_Input data_

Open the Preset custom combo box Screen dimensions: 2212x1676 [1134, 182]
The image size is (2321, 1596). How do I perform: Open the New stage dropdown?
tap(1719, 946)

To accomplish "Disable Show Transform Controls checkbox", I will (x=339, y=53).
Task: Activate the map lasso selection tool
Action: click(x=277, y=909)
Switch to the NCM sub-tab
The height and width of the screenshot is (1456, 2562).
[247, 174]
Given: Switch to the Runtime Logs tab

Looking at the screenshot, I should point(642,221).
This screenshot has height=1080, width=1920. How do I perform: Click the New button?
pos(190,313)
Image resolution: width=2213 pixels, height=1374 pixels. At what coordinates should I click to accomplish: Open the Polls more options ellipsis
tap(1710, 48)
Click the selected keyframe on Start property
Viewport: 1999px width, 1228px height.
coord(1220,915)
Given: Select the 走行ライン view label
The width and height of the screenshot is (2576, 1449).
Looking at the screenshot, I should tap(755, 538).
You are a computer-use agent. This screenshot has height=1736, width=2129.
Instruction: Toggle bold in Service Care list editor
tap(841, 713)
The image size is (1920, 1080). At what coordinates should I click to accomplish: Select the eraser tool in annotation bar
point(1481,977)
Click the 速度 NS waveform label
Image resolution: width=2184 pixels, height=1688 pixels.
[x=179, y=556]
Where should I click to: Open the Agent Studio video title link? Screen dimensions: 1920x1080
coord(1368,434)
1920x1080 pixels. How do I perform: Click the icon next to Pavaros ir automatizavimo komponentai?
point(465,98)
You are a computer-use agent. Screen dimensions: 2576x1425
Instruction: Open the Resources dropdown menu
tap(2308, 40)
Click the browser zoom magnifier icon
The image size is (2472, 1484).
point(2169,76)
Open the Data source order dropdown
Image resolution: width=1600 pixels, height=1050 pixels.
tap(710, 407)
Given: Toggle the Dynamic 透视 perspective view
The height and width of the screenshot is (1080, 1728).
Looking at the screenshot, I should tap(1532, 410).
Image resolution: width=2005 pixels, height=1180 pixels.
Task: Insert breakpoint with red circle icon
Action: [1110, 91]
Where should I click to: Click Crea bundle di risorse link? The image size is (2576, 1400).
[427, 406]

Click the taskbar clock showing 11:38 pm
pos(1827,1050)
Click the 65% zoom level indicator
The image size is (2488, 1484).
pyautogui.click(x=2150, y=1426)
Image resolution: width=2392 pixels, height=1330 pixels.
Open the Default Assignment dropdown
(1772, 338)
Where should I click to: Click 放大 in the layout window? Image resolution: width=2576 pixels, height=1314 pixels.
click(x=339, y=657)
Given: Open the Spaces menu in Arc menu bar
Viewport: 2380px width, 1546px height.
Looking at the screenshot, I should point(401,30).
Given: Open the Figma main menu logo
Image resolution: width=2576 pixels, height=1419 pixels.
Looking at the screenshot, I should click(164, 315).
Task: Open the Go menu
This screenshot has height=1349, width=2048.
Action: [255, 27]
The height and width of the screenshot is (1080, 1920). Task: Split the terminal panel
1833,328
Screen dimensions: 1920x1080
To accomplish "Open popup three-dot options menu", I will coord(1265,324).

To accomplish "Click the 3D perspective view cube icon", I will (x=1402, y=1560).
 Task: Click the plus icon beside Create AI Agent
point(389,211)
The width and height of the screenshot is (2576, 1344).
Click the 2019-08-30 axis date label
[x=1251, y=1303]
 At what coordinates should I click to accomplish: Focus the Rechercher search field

_Problem details_
Each record is to be retyped exactly as written.

_Solution to this exercise_
Open the Preset custom combo box Screen dimensions: 2212x1676 [1134, 182]
The image size is (2321, 1596). How do I perform: Open the New stage dropdown?
tap(1719, 946)

To accomplish "Disable Show Transform Controls checkbox", I will (x=339, y=53).
Task: Activate the map lasso selection tool
Action: click(x=277, y=909)
Switch to the NCM sub-tab
The height and width of the screenshot is (1456, 2562).
[247, 174]
Given: Switch to the Runtime Logs tab

Looking at the screenshot, I should point(642,221).
This screenshot has height=1080, width=1920. How do I perform: Click the New button?
pos(190,313)
Image resolution: width=2213 pixels, height=1374 pixels. At what coordinates should I click to accomplish: Open the Polls more options ellipsis
tap(1710, 48)
Click the selected keyframe on Start property
Viewport: 1999px width, 1228px height.
coord(1220,915)
Given: Select the 走行ライン view label
The width and height of the screenshot is (2576, 1449).
Looking at the screenshot, I should tap(755, 538).
You are a computer-use agent. This screenshot has height=1736, width=2129.
Instruction: Toggle bold in Service Care list editor
tap(841, 713)
The image size is (1920, 1080). At what coordinates should I click to accomplish: Select the eraser tool in annotation bar
point(1481,977)
Click the 速度 NS waveform label
Image resolution: width=2184 pixels, height=1688 pixels.
[x=179, y=556]
Where should I click to: Open the Agent Studio video title link? Screen dimensions: 1920x1080
coord(1368,434)
1920x1080 pixels. How do I perform: Click the icon next to Pavaros ir automatizavimo komponentai?
point(465,98)
You are a computer-use agent. Screen dimensions: 2576x1425
Instruction: Open the Resources dropdown menu
tap(2308, 40)
Click the browser zoom magnifier icon
The image size is (2472, 1484).
point(2169,76)
Open the Data source order dropdown
Image resolution: width=1600 pixels, height=1050 pixels.
tap(710, 407)
Given: Toggle the Dynamic 透视 perspective view
The height and width of the screenshot is (1080, 1728).
Looking at the screenshot, I should tap(1532, 410).
Image resolution: width=2005 pixels, height=1180 pixels.
Task: Insert breakpoint with red circle icon
Action: [1110, 91]
Where should I click to: Click Crea bundle di risorse link? The image size is (2576, 1400).
[427, 406]

Click the taskbar clock showing 11:38 pm
pos(1827,1050)
Click the 65% zoom level indicator
The image size is (2488, 1484).
pyautogui.click(x=2150, y=1426)
Image resolution: width=2392 pixels, height=1330 pixels.
Open the Default Assignment dropdown
(1772, 338)
Where should I click to: Click 放大 in the layout window? Image resolution: width=2576 pixels, height=1314 pixels.
click(x=339, y=657)
Given: Open the Spaces menu in Arc menu bar
Viewport: 2380px width, 1546px height.
Looking at the screenshot, I should point(401,30).
Given: Open the Figma main menu logo
Image resolution: width=2576 pixels, height=1419 pixels.
Looking at the screenshot, I should click(164, 315).
Task: Open the Go menu
This screenshot has height=1349, width=2048.
Action: [255, 27]
The height and width of the screenshot is (1080, 1920). Task: Split the terminal panel
1833,328
Screen dimensions: 1920x1080
To accomplish "Open popup three-dot options menu", I will coord(1265,324).

To accomplish "Click the 3D perspective view cube icon", I will (x=1402, y=1560).
 Task: Click the plus icon beside Create AI Agent
point(389,211)
The width and height of the screenshot is (2576, 1344).
Click the 2019-08-30 axis date label
[x=1251, y=1303]
 At what coordinates should I click to accomplish: Focus the Rechercher search field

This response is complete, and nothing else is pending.